REQUIRED TASK:
Return each line of the records that contains the string "icon", and treat uppercase and lowercase letters as different.
====== DATA LISTING
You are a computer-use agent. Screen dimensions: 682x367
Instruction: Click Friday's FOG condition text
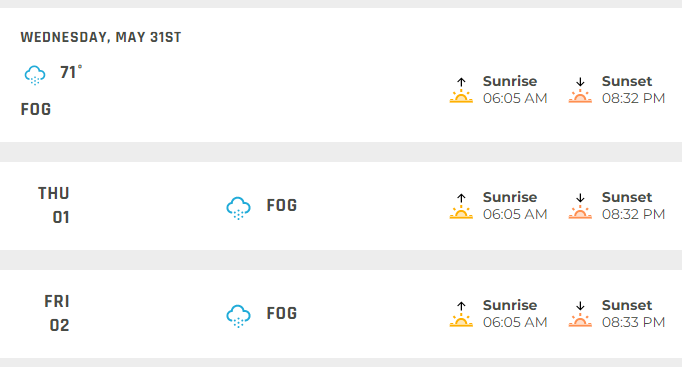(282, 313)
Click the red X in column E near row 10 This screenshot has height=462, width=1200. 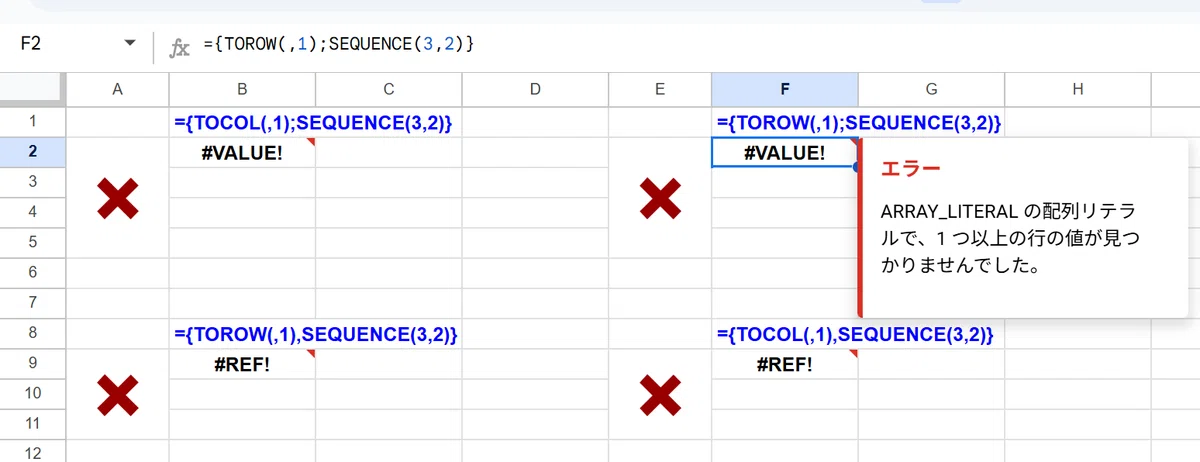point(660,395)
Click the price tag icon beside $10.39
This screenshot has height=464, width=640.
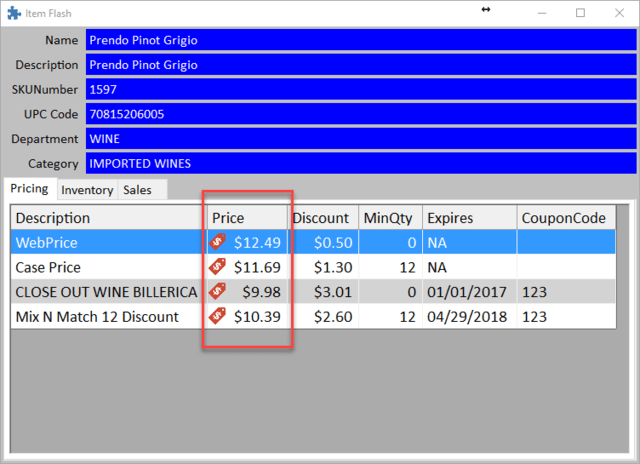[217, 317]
============
====== DATA LISTING
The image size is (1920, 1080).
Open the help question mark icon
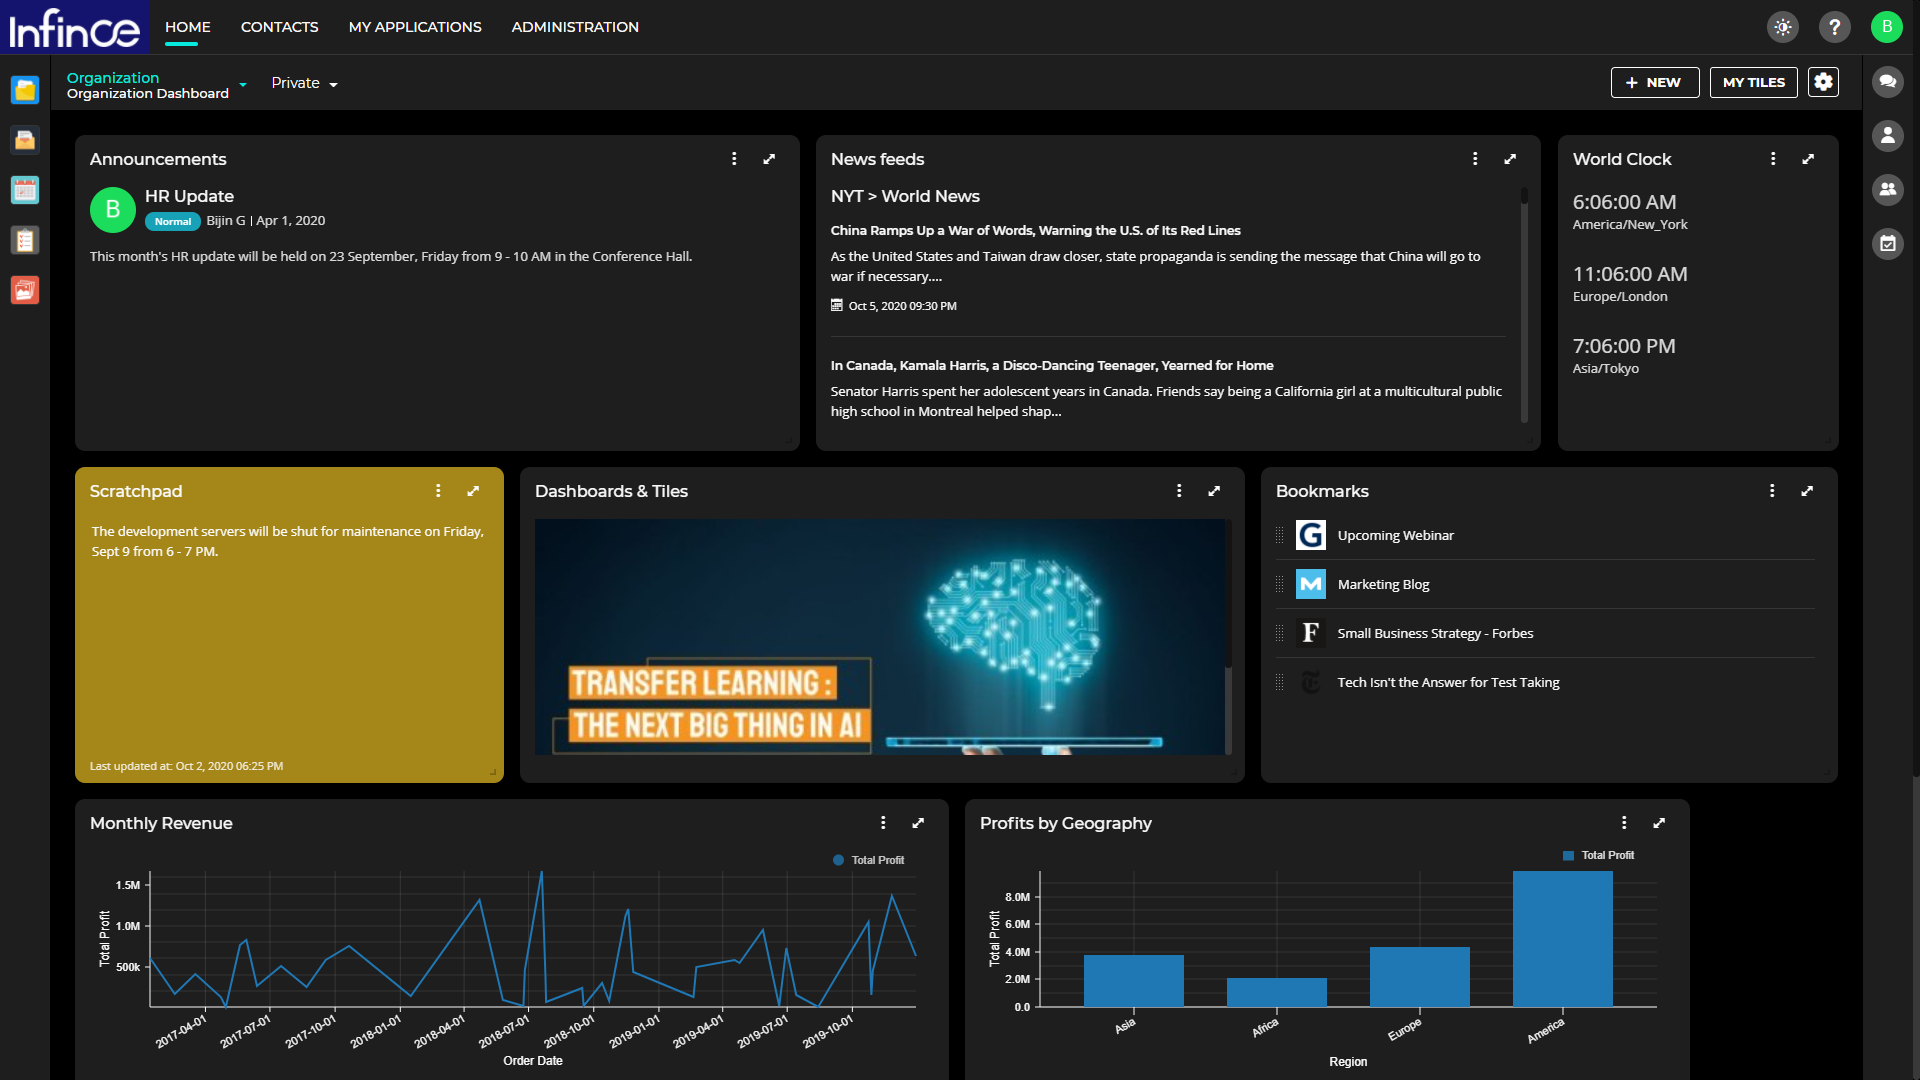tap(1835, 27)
============
WRITTEN ANSWER:
Click the price tag icon beside $10.39
Open the help question mark icon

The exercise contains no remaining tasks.